Thassos' wealth came from the rich precious metal mines located on the island-controlled Thracian coast. Coins have been minted from these metals since the archaic era. And what coins! They depicted the city's symbol - a satyr, referring to the Dionysian cult. On staters and drachmas, the satyr kidnapped (for a purpose known only to him) a young nymph, who raised her hand in protest. The small, fractional denominations show the satyr just by himself in a strange pose. According to some satyr runs, others claim he is pleasing himself, as befits a satyr.

Thassos' prosperity did not last forever. The city had the misfortune to make a pact with the devil, that is, it became part of the Delian League. Initially a loose alliance led by Athens, the League quickly turned into Athenian heavy-handed hegemony. Thassos famously revolted in 465 BCE, but received no aid from Persia or from Sparta and Athens forced the islanders to surrender after a two-year siege. The city was severely restricted in its rights. For us, it is interesting that Athens took control of Thassos' mines and since then the city has stopped minting its coins. Instead, the silver flowed to Athens and was used to strike the famous Owls.

Thassos managed to regain independence in 411 BCE, during the final phase of the Peloponnesian War. It also regained control of its mines and resumed coin production. But these were different coins. Visually, the style has changed, simple archaic figures have been replaced by beautiful ones, made in the classic canon of beauty. The coins were also much "polite". On large denominations, the satyrs no longer abducted nymphs. On the contrary, the nymph now embraced the running satyr, and a smile was drawn on her face. For the satyr was no longer a symbol of the militant masculinity of the islanders like in the old days. Now it seems Thassos itself was represented by the nymph, she was the freed virgin whom the satyr was taking to a place of safety. The satyr also behaved more politely on the smaller coins. Instead of assuming strange poses, he would kneel and offer a goblet like a gift of freedom to the inhabitants of the island. There are also motifs of the head of Dionysus and jumping dolphins.

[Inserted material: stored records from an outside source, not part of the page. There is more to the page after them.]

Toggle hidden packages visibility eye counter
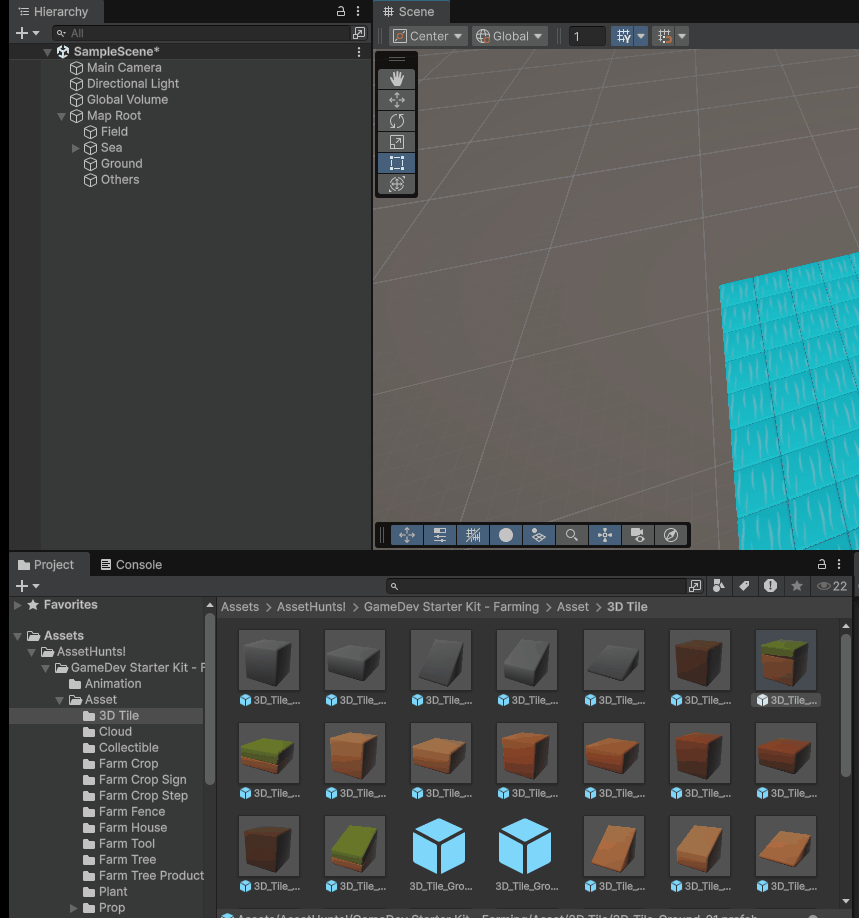 tap(832, 587)
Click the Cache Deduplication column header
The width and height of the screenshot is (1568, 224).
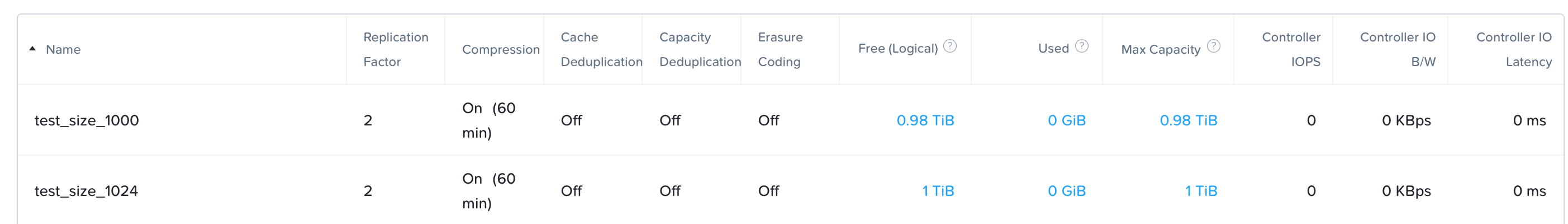pos(601,49)
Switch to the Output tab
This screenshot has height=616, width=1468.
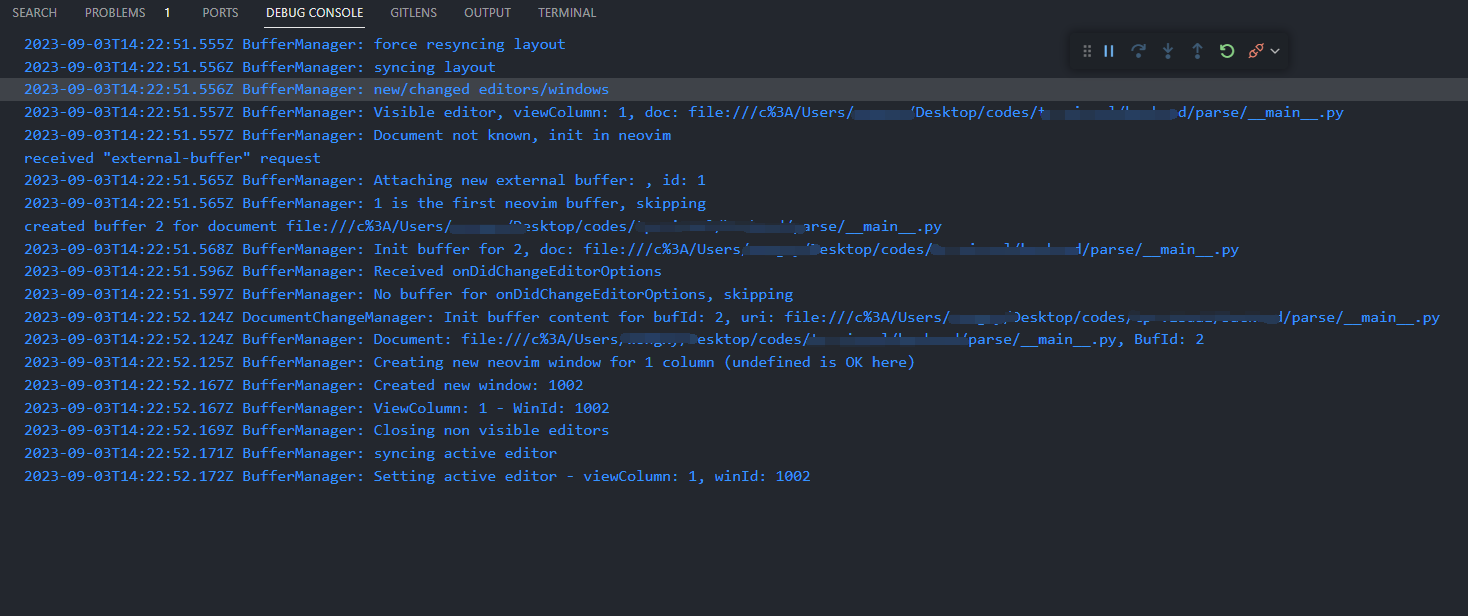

In the Hellenistic era, the satyrs and nymphs almost completely disappeared. The city still minted coins in great numbers, but now they mainly depicted the head of the young Dionysus and the figure of Heracles-Melkart, linking the two most important religious cults for the island.

Thassos (island off Trace),  archaic stater (525-463 BC); weight 8.26 g, diameter circa 20 mm; catalogue: SNG COP 1008, Sear 1357image.thumb.png.8e0db026cfad7b80e6793b9664ecedd3.png

Unfortunately this is the only coin from Thassos that I own. Post yours please!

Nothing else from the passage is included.